Hmmmm; I'm not keen on that saying, 'it'll be all right in time'; it is too open ended.
Happiness is a transient thing in my experience; the joy of horseback riding again, the feeling of true love, or at least new love, the achievement of a perfectly cooked meal, A cake I baked and decorated for someone, these bring me joy. Finishing a craft project, a painting, (I'm my own worst critic!).
Life, on the whole is a chore; I enjoy a project, although I can be tardy if there is no deadline. In the current weather, feeling like I've been locked in an oven is exhausting, I can't get on, which is frustrating.
I hate washing up with a vengeance, but until I can get a new kitchen fitted I am stuffed, as I cannot get the (extremely) old and defunct dishwasher out as they used to make them taller so it's rammed up hard under the countertop, the person who last had the house left it behind, and now I know why!
It's too hot for gardening, even my pots in the house need constant watering, and I water the garden plants twice daily at present; dawn and dusk. The weeds are rampant between the slabs, in the beds and everywhere. Buddleia keeps sprouting as well in the cracks of the paving, and I hate that stuff with a vengeance! (I'll certainly experience happiness when that is finally out of the garden!) Too hot even to weed!

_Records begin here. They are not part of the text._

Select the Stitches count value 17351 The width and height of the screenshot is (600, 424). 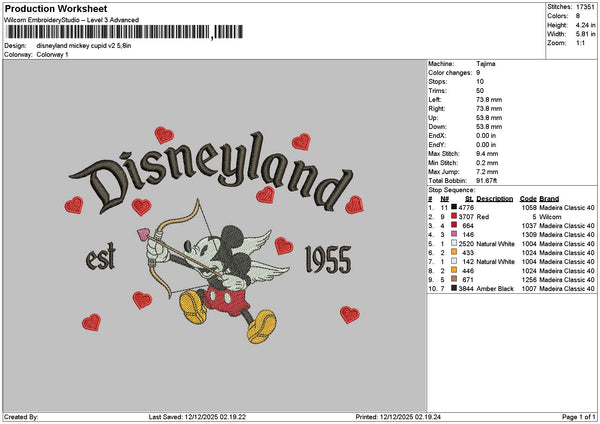(x=585, y=6)
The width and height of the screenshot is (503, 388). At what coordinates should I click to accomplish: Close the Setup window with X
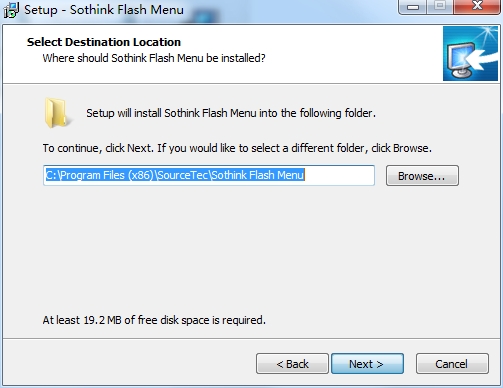pos(478,6)
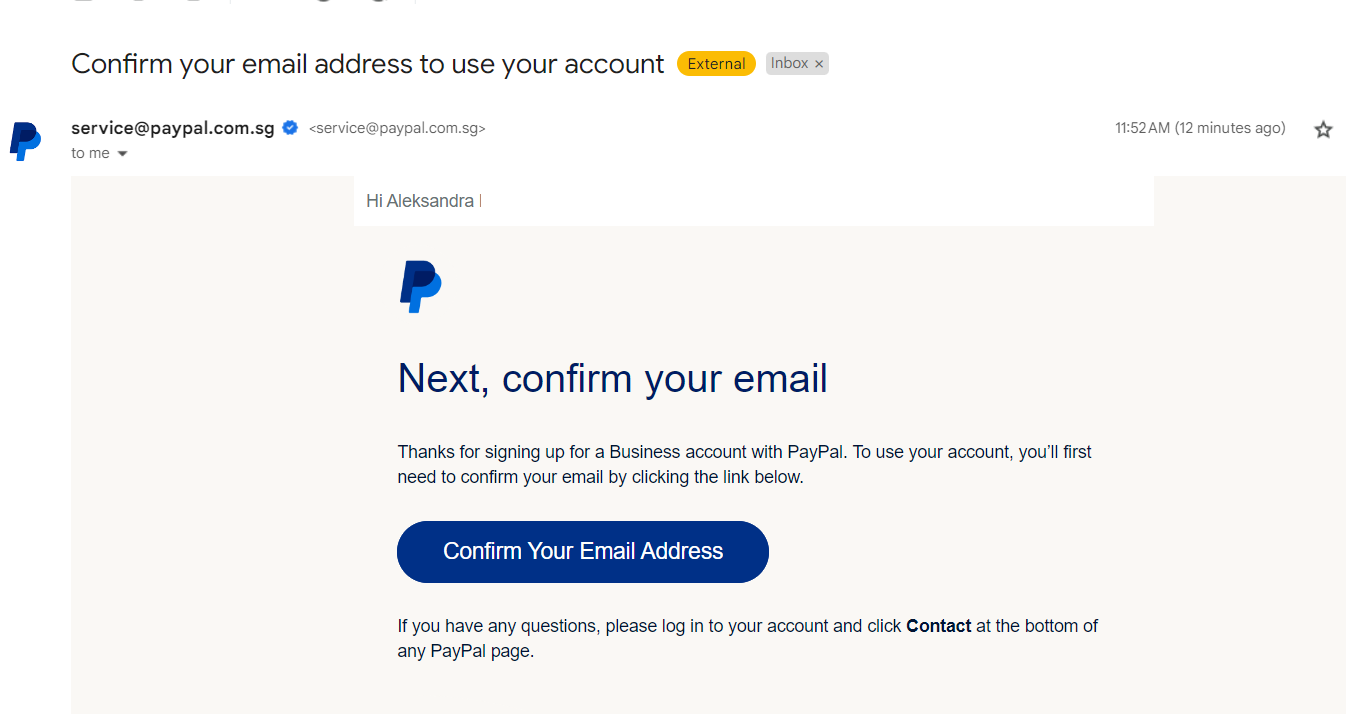Click the gray sender address in brackets
1346x714 pixels.
click(397, 129)
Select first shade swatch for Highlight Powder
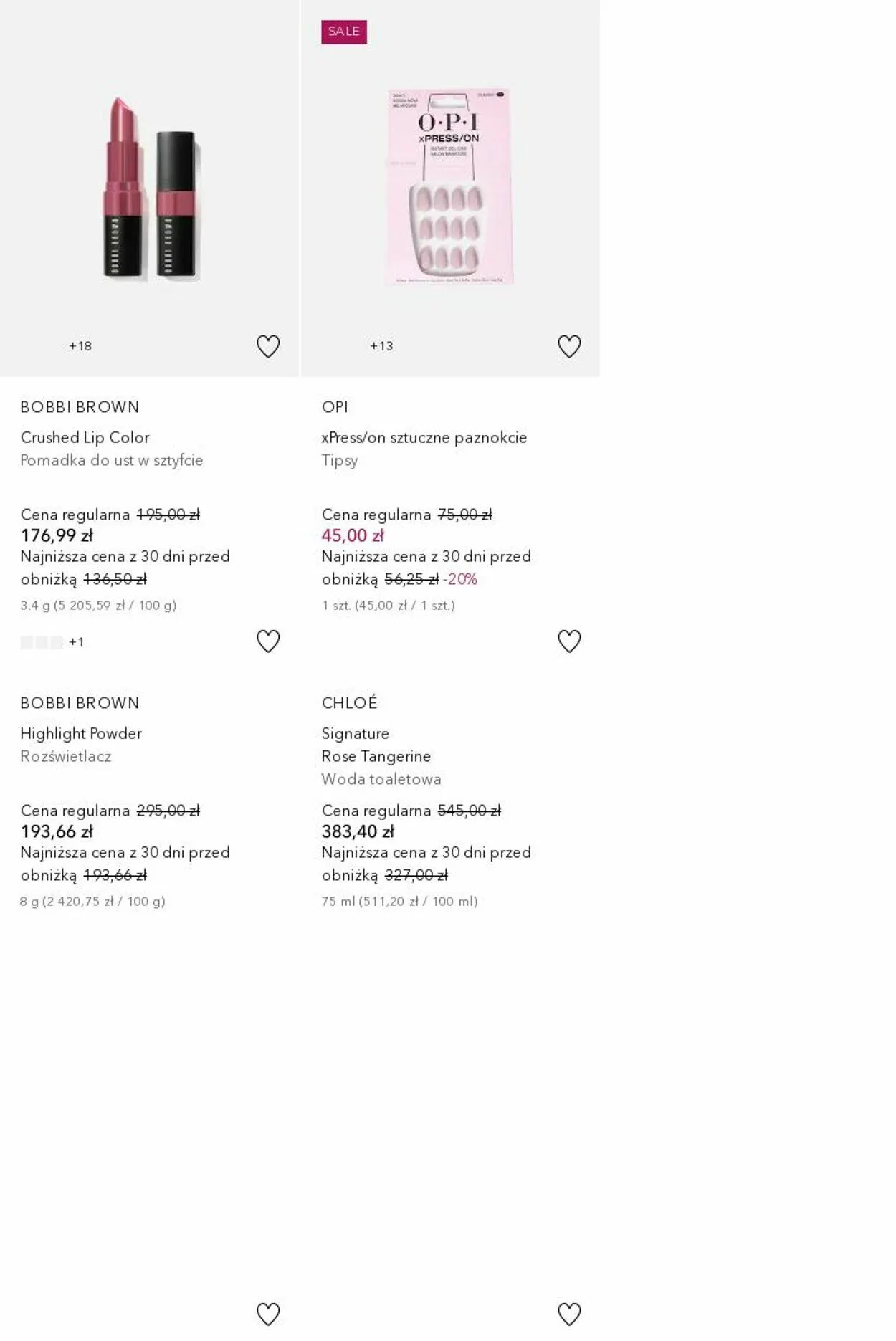896x1341 pixels. [x=27, y=642]
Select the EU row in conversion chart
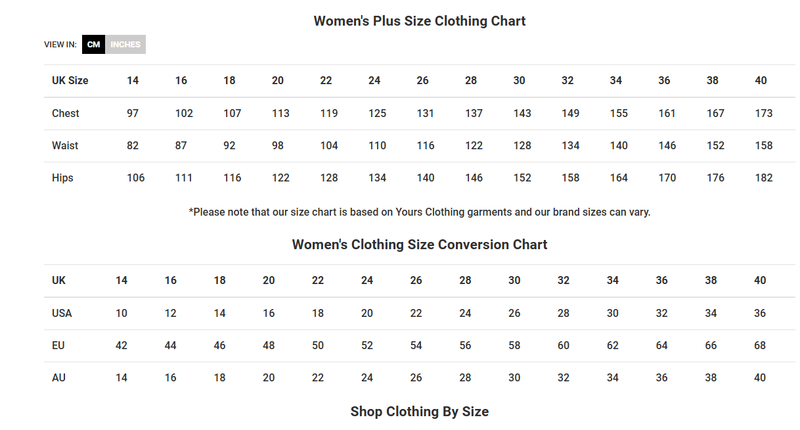Image resolution: width=800 pixels, height=430 pixels. (419, 345)
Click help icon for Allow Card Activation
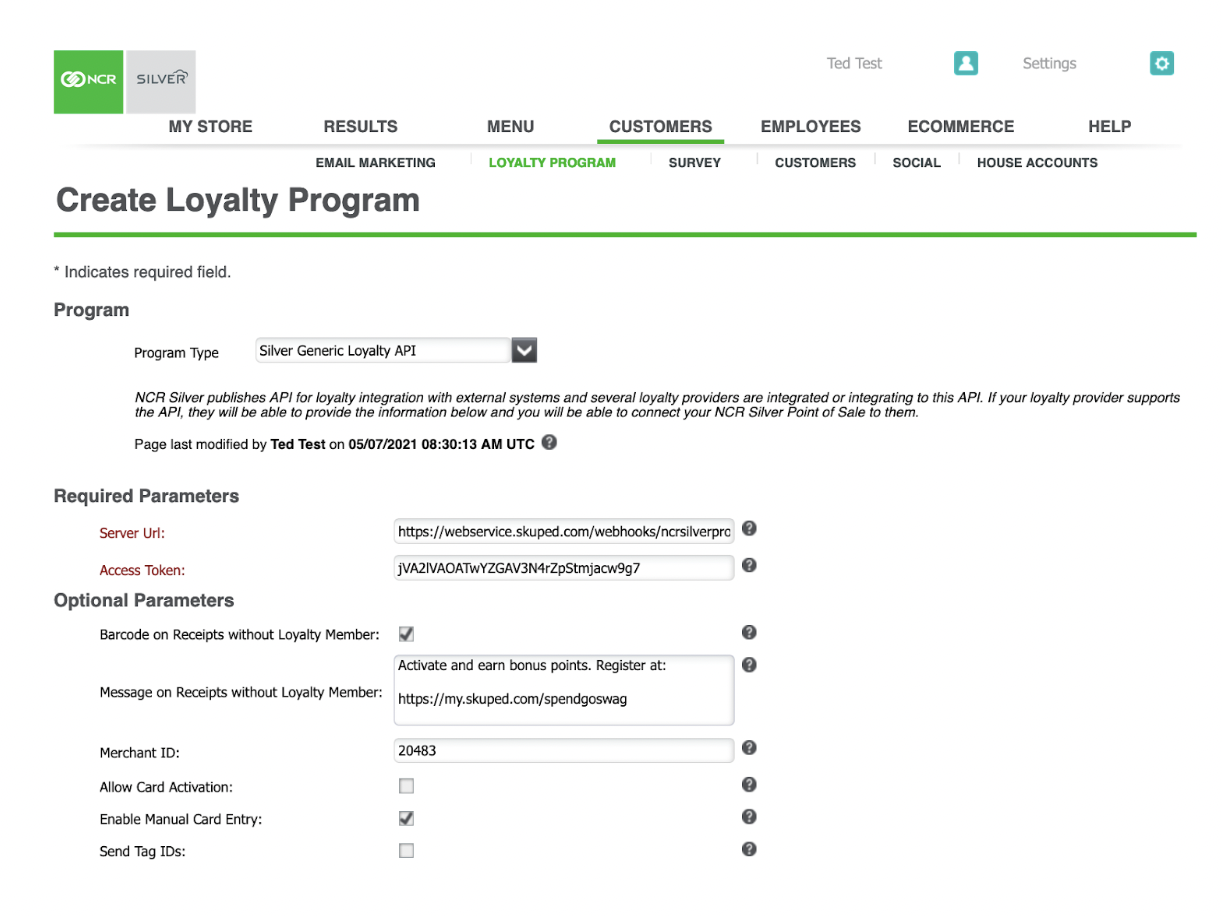Image resolution: width=1222 pixels, height=916 pixels. pyautogui.click(x=749, y=785)
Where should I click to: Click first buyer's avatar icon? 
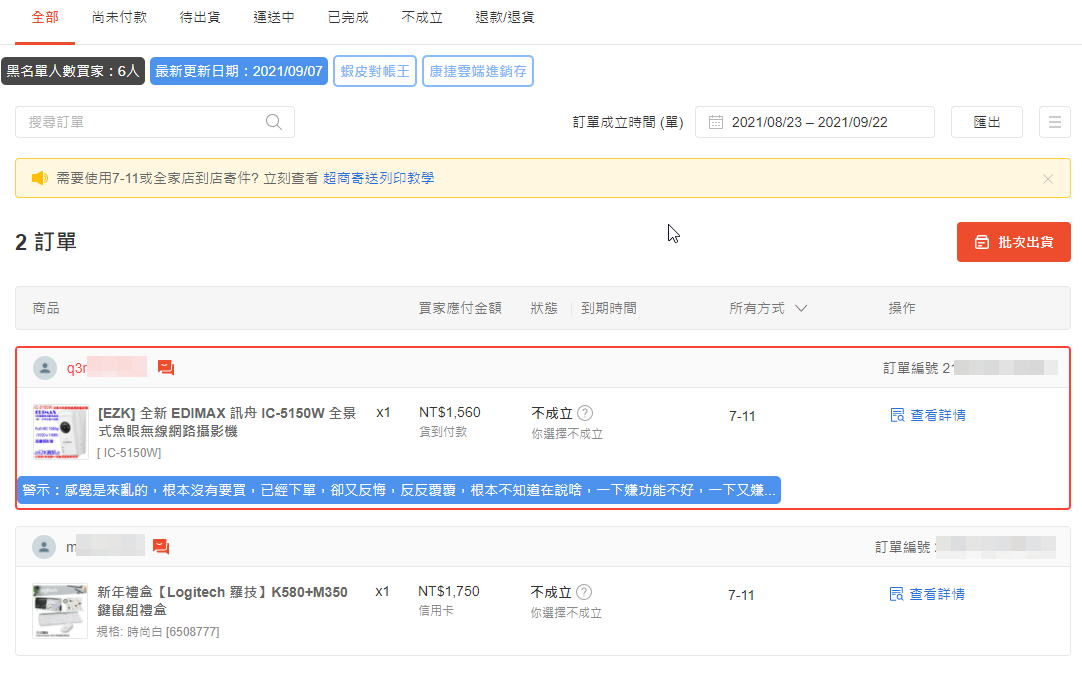[x=45, y=368]
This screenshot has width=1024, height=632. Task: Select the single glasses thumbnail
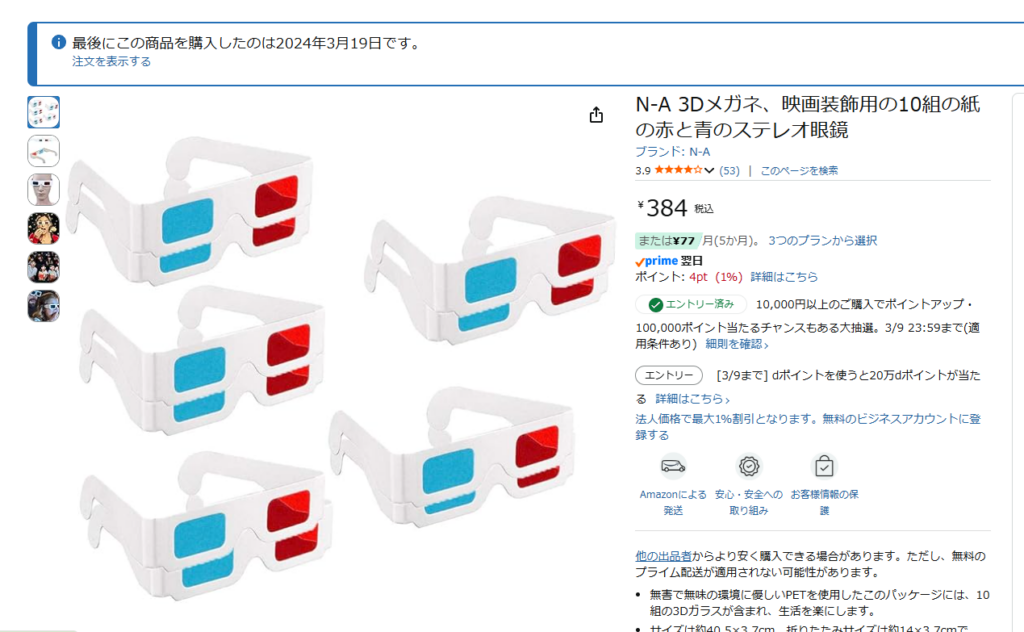44,151
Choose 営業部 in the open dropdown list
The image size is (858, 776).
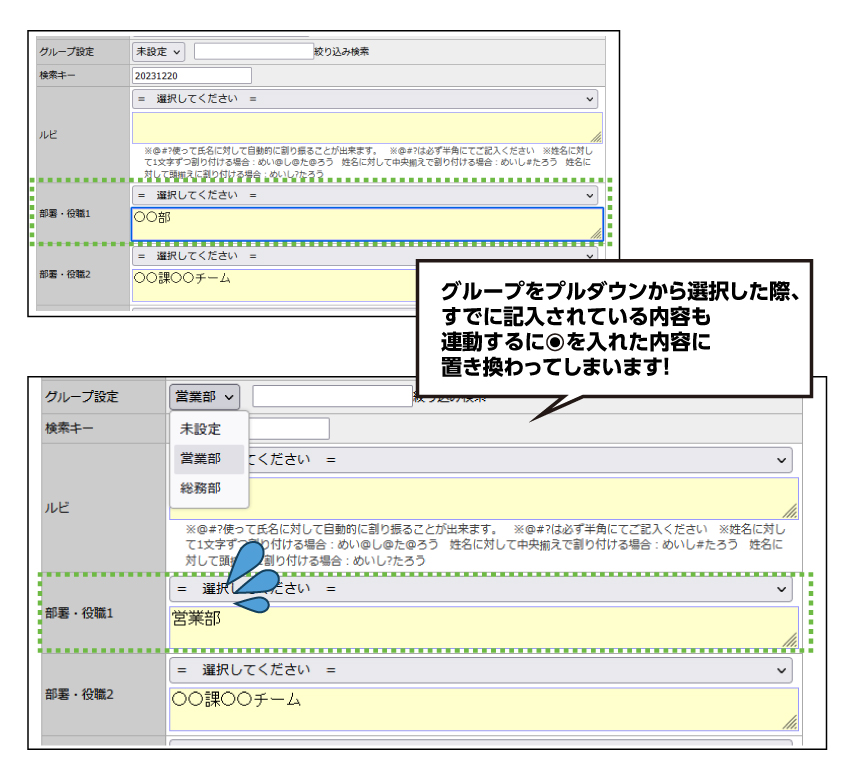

On the whole, I think the best we can hope to achieve is contentment, rather than happiness; especially when, like me you are in the closing chapters of your life. I have seen and done much in my life, although I would have loved to do more, travelled more, achieved more, yet disablement has taken much. I have had the joy of two children ( a somewhat mixed blessing!), Two marriages, one goodish, one very bad.) I have enough money to get by relatively comfortably, especially without the car!
On the whole, I have a few regrets, but I am content.
Don't look ahead too far, you can miss opportunities for happiness right under your nose.